Directions » Update the records below by changing every "Open" to "Select" and keeping everything else the same. Write out all the updated records without the pictures.

— BEGIN —

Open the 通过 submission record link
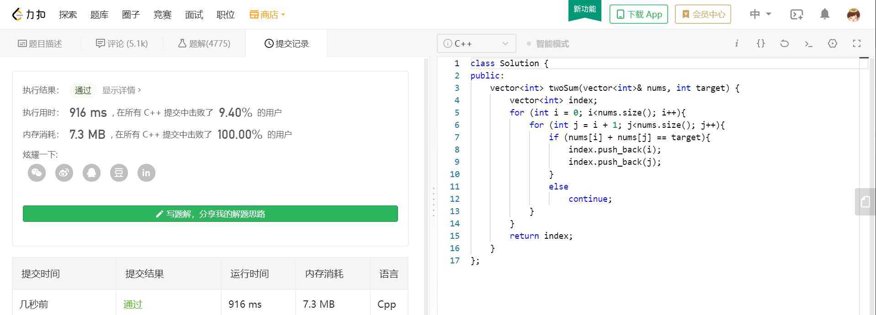This screenshot has height=315, width=876. (133, 304)
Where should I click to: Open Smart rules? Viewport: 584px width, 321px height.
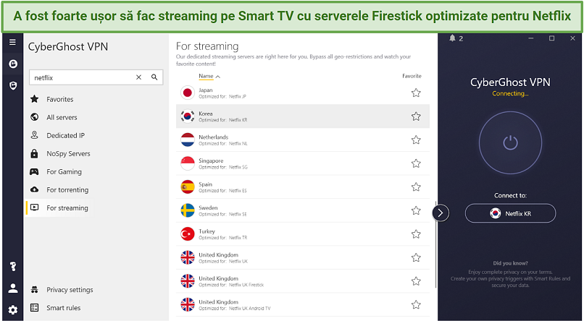point(63,308)
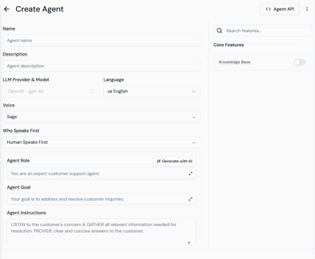The width and height of the screenshot is (315, 259).
Task: Click the code brackets icon in Agent API
Action: [x=268, y=9]
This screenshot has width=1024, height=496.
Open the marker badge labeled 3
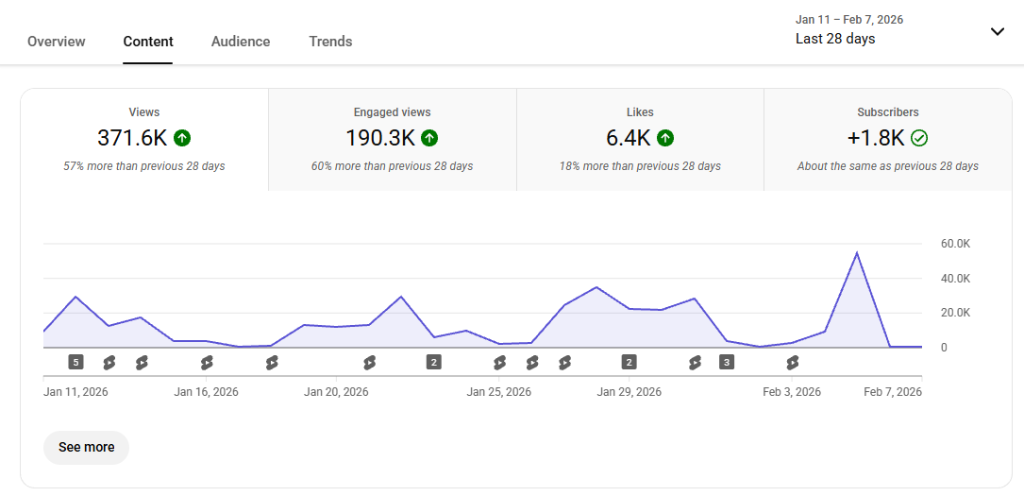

— END —

Result of this task »
Select the 通过 submission record link
This screenshot has height=315, width=876. (133, 304)
Where should I click to: Select Smart rules? Viewport: 584px width, 321px height.
point(63,308)
The width and height of the screenshot is (315, 259).
Task: Click the code brackets icon in Agent API
Action: [x=268, y=9]
This screenshot has width=1024, height=496.
Select the marker badge labeled 3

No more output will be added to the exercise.